**Given records:**
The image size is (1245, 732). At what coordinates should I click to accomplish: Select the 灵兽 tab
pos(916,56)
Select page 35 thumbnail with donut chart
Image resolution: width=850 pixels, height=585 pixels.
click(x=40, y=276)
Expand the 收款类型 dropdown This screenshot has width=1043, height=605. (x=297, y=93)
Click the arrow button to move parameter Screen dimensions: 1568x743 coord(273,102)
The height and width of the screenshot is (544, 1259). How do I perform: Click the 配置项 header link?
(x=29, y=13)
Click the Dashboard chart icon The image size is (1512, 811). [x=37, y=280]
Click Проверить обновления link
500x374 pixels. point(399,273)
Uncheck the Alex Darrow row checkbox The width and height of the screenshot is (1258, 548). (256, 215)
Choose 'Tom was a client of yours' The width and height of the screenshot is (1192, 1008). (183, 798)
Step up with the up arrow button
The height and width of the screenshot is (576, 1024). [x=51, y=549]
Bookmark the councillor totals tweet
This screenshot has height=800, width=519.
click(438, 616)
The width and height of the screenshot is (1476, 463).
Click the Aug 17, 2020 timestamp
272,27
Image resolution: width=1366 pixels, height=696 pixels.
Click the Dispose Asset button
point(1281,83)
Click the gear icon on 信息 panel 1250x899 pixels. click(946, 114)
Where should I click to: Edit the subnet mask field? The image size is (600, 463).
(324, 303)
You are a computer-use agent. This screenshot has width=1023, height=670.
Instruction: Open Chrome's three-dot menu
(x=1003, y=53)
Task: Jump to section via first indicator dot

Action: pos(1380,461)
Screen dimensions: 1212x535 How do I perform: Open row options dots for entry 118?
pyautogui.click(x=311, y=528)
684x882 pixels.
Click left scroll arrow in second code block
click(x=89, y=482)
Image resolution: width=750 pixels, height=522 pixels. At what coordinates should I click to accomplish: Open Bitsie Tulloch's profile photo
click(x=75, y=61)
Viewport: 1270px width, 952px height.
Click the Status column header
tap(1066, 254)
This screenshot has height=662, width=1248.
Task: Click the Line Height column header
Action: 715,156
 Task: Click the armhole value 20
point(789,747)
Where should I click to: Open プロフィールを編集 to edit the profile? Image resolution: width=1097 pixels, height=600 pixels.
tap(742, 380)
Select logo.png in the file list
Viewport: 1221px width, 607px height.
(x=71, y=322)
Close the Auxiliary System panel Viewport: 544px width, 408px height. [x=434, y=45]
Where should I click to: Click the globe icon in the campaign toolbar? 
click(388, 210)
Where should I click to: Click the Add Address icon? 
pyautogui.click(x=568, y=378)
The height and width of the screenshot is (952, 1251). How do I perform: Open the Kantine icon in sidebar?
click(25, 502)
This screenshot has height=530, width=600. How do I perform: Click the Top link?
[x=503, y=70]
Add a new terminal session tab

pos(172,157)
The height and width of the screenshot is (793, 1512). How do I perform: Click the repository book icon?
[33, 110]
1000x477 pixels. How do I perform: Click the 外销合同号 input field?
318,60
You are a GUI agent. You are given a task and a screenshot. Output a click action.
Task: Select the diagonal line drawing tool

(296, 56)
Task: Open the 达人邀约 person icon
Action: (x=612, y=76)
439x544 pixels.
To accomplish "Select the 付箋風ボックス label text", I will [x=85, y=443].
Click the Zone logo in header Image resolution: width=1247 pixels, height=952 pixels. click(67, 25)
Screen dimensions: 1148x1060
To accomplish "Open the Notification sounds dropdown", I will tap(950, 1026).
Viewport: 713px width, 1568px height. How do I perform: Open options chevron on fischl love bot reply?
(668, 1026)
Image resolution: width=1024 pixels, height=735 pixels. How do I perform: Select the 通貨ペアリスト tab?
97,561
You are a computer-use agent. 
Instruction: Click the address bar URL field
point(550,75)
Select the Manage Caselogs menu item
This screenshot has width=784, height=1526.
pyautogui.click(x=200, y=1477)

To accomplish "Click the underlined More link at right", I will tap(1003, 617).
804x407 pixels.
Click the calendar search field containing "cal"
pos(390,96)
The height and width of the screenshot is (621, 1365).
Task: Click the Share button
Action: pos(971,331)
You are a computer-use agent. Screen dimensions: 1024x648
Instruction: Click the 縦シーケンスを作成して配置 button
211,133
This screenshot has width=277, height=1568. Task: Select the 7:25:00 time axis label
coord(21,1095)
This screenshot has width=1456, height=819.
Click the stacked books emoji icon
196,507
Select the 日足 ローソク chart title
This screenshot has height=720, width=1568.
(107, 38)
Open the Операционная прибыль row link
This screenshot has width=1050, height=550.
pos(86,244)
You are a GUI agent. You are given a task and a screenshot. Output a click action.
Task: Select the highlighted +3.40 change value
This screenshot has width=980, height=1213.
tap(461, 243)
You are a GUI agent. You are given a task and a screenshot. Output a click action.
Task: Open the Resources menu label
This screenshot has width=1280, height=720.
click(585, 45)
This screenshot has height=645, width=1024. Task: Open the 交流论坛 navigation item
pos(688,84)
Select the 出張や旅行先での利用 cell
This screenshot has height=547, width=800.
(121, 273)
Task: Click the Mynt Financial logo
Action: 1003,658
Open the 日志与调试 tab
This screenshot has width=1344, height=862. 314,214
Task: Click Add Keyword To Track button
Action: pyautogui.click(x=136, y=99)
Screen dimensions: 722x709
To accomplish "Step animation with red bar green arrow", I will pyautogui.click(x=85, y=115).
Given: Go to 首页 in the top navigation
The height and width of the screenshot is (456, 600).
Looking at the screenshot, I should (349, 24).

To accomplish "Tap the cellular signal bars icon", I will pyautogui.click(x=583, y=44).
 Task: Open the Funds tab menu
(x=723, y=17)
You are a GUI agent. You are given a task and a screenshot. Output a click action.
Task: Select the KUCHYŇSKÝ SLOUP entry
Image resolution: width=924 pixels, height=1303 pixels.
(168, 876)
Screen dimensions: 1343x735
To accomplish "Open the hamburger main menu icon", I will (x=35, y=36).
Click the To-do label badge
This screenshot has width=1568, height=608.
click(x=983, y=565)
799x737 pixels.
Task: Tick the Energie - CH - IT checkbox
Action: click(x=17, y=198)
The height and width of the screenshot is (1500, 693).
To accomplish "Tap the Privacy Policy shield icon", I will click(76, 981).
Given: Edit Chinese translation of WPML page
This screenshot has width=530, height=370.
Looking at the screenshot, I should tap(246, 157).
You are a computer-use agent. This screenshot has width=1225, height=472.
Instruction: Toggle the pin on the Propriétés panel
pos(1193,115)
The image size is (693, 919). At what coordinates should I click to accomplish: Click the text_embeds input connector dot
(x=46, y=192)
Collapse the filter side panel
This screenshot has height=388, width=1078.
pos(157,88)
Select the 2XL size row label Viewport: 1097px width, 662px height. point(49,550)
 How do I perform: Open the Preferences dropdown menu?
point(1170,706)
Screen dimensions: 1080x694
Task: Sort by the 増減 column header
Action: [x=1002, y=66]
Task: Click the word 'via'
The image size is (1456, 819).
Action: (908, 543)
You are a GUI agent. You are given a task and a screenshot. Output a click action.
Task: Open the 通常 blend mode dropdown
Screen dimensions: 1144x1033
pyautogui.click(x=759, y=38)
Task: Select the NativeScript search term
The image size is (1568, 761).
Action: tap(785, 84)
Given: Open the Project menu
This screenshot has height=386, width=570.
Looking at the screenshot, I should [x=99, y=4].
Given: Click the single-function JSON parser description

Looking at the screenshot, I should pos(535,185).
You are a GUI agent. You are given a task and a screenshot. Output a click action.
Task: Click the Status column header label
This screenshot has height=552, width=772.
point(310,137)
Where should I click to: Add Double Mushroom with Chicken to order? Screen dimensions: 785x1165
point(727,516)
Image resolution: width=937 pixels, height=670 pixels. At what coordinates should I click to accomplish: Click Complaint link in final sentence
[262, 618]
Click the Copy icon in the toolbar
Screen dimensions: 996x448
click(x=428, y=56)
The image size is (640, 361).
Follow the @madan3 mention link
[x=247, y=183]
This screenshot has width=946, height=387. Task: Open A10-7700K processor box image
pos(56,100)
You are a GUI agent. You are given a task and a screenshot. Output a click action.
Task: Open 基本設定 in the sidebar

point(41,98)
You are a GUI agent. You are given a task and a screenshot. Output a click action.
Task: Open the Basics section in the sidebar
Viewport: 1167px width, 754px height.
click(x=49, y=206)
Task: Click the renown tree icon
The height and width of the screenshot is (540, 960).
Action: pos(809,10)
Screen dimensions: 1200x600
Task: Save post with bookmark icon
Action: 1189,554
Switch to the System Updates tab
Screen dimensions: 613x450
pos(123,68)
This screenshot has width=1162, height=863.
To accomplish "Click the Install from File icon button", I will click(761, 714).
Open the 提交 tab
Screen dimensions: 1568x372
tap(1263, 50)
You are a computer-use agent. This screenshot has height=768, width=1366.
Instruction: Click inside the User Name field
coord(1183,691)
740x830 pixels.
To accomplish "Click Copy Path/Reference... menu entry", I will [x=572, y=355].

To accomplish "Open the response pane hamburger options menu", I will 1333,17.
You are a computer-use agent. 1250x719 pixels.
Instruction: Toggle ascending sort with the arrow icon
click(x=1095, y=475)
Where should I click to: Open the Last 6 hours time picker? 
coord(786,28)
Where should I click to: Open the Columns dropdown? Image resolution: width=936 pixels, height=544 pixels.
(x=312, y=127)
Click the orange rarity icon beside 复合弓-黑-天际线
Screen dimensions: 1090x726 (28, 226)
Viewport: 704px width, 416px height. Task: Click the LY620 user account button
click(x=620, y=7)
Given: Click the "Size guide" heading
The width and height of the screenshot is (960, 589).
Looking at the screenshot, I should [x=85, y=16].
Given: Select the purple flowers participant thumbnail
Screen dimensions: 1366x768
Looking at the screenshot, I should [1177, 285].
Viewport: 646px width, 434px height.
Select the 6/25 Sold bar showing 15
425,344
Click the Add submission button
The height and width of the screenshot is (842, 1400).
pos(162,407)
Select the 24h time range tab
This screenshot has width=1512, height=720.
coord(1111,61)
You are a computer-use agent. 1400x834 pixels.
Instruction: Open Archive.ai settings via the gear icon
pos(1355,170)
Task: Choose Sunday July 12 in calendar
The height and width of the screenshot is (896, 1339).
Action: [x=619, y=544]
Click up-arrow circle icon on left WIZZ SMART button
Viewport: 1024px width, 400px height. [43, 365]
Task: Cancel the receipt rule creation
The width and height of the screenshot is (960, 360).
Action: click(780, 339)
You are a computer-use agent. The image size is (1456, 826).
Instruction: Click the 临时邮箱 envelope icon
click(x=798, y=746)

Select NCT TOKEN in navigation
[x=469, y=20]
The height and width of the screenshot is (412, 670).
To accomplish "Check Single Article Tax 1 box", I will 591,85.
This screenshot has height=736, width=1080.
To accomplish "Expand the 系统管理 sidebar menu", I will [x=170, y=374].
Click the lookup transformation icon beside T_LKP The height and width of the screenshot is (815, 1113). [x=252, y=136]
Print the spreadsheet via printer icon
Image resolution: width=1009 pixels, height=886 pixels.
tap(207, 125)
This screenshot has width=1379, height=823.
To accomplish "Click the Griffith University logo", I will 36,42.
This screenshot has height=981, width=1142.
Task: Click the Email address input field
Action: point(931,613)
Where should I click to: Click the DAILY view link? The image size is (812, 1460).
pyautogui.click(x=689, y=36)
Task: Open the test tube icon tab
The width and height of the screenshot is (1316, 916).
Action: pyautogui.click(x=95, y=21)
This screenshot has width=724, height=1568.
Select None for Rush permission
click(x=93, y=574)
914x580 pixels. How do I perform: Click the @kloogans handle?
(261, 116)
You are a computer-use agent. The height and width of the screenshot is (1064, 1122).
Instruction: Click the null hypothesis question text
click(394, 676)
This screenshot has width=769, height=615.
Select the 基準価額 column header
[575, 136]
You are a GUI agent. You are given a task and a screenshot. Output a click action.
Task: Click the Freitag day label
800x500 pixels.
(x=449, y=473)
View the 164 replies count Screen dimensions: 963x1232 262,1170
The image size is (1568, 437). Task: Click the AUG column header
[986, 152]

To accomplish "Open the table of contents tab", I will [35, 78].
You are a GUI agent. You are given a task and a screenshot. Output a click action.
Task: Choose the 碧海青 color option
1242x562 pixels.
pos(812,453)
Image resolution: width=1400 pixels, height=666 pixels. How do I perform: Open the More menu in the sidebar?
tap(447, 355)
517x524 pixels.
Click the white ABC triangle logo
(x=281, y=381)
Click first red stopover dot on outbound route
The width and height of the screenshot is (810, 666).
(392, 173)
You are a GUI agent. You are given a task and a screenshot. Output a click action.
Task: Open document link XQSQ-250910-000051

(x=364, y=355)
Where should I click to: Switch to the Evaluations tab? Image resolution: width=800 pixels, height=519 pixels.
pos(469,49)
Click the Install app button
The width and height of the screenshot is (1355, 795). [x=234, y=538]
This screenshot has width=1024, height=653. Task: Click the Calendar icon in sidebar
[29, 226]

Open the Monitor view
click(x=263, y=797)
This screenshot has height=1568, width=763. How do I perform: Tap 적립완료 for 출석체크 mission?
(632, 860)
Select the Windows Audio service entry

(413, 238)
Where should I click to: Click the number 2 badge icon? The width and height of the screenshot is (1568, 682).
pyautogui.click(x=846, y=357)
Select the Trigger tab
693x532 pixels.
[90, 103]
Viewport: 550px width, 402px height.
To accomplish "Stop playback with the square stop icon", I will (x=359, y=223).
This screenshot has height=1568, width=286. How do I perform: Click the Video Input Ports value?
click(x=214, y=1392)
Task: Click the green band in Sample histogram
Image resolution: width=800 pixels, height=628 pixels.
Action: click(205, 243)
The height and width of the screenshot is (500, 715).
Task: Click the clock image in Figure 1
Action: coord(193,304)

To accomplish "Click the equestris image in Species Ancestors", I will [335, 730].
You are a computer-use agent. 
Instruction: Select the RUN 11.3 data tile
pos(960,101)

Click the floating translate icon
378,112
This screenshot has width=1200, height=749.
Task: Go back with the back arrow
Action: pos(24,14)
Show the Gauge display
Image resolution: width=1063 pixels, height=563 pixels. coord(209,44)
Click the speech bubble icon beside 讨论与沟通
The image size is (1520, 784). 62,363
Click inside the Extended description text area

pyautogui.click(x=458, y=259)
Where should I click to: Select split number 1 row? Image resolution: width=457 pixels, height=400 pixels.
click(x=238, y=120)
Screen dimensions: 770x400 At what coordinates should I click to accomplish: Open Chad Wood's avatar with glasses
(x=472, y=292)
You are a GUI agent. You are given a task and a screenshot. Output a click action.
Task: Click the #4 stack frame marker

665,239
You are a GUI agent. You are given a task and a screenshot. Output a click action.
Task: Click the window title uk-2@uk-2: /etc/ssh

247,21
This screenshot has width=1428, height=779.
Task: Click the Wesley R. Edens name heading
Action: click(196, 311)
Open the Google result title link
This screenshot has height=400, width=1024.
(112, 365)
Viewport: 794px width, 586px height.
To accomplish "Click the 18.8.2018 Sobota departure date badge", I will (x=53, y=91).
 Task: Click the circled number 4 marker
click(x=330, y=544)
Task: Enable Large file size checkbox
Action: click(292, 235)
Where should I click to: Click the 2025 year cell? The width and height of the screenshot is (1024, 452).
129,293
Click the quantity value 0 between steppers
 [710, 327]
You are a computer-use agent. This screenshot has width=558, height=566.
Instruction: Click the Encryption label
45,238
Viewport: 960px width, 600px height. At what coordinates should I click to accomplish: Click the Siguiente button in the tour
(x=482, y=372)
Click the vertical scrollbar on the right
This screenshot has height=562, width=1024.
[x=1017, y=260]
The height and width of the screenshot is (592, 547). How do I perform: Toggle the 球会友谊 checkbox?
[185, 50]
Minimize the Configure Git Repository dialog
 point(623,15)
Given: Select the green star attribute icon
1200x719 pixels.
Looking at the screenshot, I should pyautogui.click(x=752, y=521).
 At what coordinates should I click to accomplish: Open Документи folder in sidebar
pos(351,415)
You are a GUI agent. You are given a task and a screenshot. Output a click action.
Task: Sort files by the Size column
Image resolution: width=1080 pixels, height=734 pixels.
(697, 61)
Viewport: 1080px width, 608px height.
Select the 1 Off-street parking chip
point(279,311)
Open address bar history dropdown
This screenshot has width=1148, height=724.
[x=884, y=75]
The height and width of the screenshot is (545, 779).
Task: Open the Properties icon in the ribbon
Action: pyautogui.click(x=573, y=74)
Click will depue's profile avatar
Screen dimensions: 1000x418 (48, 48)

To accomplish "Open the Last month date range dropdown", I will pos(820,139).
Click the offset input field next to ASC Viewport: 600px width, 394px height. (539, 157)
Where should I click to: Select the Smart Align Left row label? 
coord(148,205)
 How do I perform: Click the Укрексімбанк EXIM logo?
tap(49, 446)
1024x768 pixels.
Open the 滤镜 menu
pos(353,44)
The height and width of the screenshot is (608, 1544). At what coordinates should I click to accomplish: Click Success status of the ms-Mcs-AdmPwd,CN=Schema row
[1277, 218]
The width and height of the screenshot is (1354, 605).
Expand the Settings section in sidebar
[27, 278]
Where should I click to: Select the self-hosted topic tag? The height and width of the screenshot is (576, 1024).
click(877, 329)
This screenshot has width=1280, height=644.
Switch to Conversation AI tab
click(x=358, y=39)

**Task brief:**
Whenever the string "computer" turns up in a line of the material, that line counts; say how many such lines there are, giving the number only.

**Response area:**
11